The new physical sciences complex

After almost four years of construction, the Physical Sciences Complex will begin opening its offices and laboratories to researchers based both on and off the campus this month.

In its 160,000 square feet, the $128 million complex will house state-of-the-art laboratories and offices for the university’s physics and astronomy departments. 

Federal agencies, such as the National Institute of Standards and Technology and NASA’s Goddard Space Flight Center, will also use the facility, Assistant Dean for Facilties Tom McMullen said. 

Located across from the Regents Drive Garage, the building features a large, oval-shaped cutout at its center with several large window panes above a garden and outdoor seating area. 

“Standing underneath gives students an incredible view, and the design lets light shaft in throughout the building,” McMullen said. “It’s really an invigorating, one-of-a-kind place for physics and astronomy.” 

Designed as a high-tech research building, the complex presents an improved space for experiments that allows researchers to have more control over variables, McMullen said.

“The labs greatly help research for physics,” he explained. “The temperature changes by plus or minus a degree and humidity only moves by plus or minus 1 percent. It’s all very stringent.”

There will also be labs in the basement, which will limit electromagnetic interference from cellphones and help cancel other unwanted vibrations.

The department will start moving in this month as renovations conclude, while researchers will trickle in throughout the year to begin new experiments in the complex.

“Researchers will be coming in throughout the year, once they’re ready,” McMullen said. “They have their other experiments set up in another building and some of them just can’t move so easily.”

Undergraduate students also have a new building to look forward to with Prince Frederick Hall, a dorm between Mowatt Lane Garage and Wicomico Hall, nearing the end of its construction. 

While the exterior is mostly finished, construction workers are finishing up the interior: adding doors, windows, tiling, paint and other small details.

Once complete, the building will house 462 students in singles, doubles and semi- suites, and also will feature gender-neutral bathrooms on each floor, said North Hill Community Director Genevieve Conway.

“We’re excited to bring the hall to students,” she said. “And it should be a great option for on-campus housing.”

The Department of Building and Landscape Services will also receive a new workplace Wednesday with the completion of the $5.7 million Wye Oak building near Comcast Center, said interim Capital Projects Executive Director Bill Olen. The new building will bring together the old organization, which was originally split between two buildings that suffered from mold and other unfit working conditions.

The Pocomoke Building, next to Fraternity Row, also received major renovations in preparation for the University Police station to move to the building in late February or early March.

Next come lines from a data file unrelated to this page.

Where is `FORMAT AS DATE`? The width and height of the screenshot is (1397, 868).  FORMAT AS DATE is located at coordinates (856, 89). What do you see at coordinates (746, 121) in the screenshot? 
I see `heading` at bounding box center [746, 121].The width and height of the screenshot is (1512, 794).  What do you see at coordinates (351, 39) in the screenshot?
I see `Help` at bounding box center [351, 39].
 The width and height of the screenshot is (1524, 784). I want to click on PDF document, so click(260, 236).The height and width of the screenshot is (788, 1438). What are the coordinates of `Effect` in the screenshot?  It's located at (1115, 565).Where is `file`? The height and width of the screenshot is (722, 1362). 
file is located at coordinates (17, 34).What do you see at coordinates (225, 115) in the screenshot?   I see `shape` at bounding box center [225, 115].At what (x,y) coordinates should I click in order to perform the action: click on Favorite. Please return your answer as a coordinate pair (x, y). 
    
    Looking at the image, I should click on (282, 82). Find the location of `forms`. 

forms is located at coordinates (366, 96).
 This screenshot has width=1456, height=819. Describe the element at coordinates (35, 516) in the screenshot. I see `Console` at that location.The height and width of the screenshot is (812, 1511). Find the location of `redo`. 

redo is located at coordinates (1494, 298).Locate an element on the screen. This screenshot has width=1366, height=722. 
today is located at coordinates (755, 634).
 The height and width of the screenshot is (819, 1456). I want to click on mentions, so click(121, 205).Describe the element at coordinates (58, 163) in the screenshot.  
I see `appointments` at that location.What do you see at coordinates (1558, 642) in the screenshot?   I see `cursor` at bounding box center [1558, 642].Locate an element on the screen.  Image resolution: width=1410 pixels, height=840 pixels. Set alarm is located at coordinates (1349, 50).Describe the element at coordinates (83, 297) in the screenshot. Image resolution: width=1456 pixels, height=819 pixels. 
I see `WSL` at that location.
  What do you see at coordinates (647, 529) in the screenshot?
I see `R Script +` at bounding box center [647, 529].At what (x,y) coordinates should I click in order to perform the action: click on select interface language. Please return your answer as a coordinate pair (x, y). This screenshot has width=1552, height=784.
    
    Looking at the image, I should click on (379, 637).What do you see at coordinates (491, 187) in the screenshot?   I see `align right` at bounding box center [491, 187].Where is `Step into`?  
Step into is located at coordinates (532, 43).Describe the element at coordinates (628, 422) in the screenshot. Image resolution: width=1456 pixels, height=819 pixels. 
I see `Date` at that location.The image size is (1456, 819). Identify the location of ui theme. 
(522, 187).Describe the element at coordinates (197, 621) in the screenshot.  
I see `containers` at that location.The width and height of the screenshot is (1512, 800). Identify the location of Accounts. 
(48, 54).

Completed at the end of December, the building’s $9.5 million renovations will give police access to more space and improved technology that will strengthen security, Olen said.

“Pocomoke has new technology for the police, more locker facilities, new holding cells,” he said. “It will give police more secure ways and options.”

In the future, management’s eyes are set on the construction of the Edward St. John Learning and Teaching Center. Workers will begin building in June after a groundbreaking ceremony scheduled during Maryland Day on April 26. 

The center, which is expected to be completed in 2016, will have nine new teaching labs and 11 classrooms, Olen said.